Your instructions: Restate word for word the line containing "Privacy Policy (91, 2557)" and all remaining lines of the entries below.

[Material supplied]

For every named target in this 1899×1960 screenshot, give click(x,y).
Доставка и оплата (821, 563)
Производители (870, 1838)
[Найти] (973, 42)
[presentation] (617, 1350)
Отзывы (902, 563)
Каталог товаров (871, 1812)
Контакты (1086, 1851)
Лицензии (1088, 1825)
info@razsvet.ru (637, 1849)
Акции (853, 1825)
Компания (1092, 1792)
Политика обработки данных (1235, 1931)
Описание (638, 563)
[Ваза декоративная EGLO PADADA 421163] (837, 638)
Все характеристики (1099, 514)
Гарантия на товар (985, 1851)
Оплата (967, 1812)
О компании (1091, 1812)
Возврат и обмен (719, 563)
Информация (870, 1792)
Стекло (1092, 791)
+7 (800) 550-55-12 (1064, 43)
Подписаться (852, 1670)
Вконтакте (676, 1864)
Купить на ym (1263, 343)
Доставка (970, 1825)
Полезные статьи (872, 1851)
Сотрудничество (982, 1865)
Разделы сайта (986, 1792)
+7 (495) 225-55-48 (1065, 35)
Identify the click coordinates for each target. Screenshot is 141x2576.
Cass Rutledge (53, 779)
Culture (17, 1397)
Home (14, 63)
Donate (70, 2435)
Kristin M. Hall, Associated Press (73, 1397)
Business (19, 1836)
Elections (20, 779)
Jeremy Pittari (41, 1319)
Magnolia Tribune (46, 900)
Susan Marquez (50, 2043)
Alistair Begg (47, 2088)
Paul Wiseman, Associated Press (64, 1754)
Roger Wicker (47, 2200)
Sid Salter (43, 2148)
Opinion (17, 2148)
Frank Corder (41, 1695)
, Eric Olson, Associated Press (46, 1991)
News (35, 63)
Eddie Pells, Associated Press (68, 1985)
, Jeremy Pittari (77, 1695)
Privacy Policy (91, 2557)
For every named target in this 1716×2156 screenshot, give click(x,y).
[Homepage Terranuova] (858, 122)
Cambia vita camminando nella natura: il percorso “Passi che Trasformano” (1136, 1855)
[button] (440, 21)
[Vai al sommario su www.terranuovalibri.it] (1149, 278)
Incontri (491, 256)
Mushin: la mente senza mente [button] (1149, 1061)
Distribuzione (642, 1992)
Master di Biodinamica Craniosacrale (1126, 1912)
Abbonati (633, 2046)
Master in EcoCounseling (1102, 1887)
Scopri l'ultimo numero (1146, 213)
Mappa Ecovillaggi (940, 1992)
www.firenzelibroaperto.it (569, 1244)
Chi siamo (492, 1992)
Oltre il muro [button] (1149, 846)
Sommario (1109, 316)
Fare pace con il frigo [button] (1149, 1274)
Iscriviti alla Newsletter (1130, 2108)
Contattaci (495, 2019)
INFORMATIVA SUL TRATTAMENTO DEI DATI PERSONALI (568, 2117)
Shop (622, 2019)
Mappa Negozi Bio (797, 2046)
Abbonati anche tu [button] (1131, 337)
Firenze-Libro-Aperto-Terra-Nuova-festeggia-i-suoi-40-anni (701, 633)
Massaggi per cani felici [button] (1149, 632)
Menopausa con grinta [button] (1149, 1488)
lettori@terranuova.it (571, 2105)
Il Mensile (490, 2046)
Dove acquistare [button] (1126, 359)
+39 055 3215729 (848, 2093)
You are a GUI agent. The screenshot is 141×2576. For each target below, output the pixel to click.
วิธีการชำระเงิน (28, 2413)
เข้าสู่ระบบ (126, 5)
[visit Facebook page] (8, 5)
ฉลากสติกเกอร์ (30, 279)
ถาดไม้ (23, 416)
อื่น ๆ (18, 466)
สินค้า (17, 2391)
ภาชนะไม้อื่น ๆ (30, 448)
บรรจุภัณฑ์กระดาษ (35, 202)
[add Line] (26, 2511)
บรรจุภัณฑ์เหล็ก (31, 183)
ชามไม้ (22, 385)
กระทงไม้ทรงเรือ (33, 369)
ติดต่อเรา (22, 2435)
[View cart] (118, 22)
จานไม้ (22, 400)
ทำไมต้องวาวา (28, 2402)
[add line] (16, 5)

[/Material supplied]

Result:
Privacy Policy (91, 2557)
For every named target in this 1716×2156 screenshot, give click(x,y).
[Homepage Terranuova] (858, 122)
Cambia vita camminando nella natura: il percorso “Passi che Trasformano” (1136, 1855)
[button] (440, 21)
[Vai al sommario su www.terranuovalibri.it] (1149, 278)
Incontri (491, 256)
Mushin: la mente senza mente [button] (1149, 1061)
Distribuzione (642, 1992)
Master di Biodinamica Craniosacrale (1126, 1912)
Abbonati (633, 2046)
Master in EcoCounseling (1102, 1887)
Scopri l'ultimo numero (1146, 213)
Mappa Ecovillaggi (940, 1992)
www.firenzelibroaperto.it (569, 1244)
Chi siamo (492, 1992)
Oltre il muro [button] (1149, 846)
Sommario (1109, 316)
Fare pace con il frigo [button] (1149, 1274)
Iscriviti alla Newsletter (1130, 2108)
Contattaci (495, 2019)
INFORMATIVA SUL TRATTAMENTO DEI DATI PERSONALI (568, 2117)
Shop (622, 2019)
Mappa Negozi Bio (797, 2046)
Abbonati anche tu [button] (1131, 337)
Firenze-Libro-Aperto-Terra-Nuova-festeggia-i-suoi-40-anni (701, 633)
Massaggi per cani felici [button] (1149, 632)
Menopausa con grinta [button] (1149, 1488)
lettori@terranuova.it (571, 2105)
Il Mensile (490, 2046)
Dove acquistare [button] (1126, 359)
+39 055 3215729 (848, 2093)
You are a GUI agent. The screenshot is 141×2576. For each target below, output the pixel to click.
วิธีการชำระเงิน (28, 2413)
เข้าสู่ระบบ (126, 5)
[visit Facebook page] (8, 5)
ฉลากสติกเกอร์ (30, 279)
ถาดไม้ (23, 416)
อื่น ๆ (18, 466)
สินค้า (17, 2391)
ภาชนะไม้อื่น ๆ (30, 448)
บรรจุภัณฑ์กระดาษ (35, 202)
[add Line] (26, 2511)
บรรจุภัณฑ์เหล็ก (31, 183)
ชามไม้ (22, 385)
กระทงไม้ทรงเรือ (33, 369)
ติดต่อเรา (22, 2435)
[View cart] (118, 22)
จานไม้ (22, 400)
ทำไมต้องวาวา (28, 2402)
[add line] (16, 5)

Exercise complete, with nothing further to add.